Start of Task inputs

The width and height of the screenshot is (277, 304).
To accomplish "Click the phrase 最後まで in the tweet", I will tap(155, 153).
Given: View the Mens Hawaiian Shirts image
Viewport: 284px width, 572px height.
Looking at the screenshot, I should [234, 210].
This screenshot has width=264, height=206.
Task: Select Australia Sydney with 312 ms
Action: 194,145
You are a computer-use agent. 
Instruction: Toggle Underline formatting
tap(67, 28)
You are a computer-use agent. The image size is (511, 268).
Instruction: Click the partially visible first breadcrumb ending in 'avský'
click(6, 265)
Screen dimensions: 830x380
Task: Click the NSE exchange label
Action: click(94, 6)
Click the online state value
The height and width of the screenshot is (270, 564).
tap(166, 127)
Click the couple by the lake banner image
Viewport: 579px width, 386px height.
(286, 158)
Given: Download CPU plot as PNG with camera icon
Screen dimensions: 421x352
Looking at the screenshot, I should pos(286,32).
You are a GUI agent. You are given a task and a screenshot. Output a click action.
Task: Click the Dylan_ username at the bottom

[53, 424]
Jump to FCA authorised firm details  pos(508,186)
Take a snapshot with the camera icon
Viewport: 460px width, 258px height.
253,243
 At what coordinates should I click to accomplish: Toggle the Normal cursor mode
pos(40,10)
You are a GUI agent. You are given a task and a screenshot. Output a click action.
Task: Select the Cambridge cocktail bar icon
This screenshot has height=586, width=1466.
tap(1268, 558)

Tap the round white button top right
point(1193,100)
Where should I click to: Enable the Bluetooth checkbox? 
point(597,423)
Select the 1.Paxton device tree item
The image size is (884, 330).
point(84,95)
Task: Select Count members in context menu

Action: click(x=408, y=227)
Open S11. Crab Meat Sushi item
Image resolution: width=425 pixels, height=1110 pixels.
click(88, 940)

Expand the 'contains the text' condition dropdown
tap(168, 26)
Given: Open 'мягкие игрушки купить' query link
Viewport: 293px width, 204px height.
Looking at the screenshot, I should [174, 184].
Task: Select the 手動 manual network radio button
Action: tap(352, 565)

End of Task inputs

• **What needs to be done**
The line containing "Given: Open 'мягкие" and all lines after it, through the last line of the data, should be retyped exactly.

• **Task response**
Given: Open 'мягкие игрушки купить' query link
Viewport: 293px width, 204px height.
Looking at the screenshot, I should [174, 184].
Task: Select the 手動 manual network radio button
Action: tap(352, 565)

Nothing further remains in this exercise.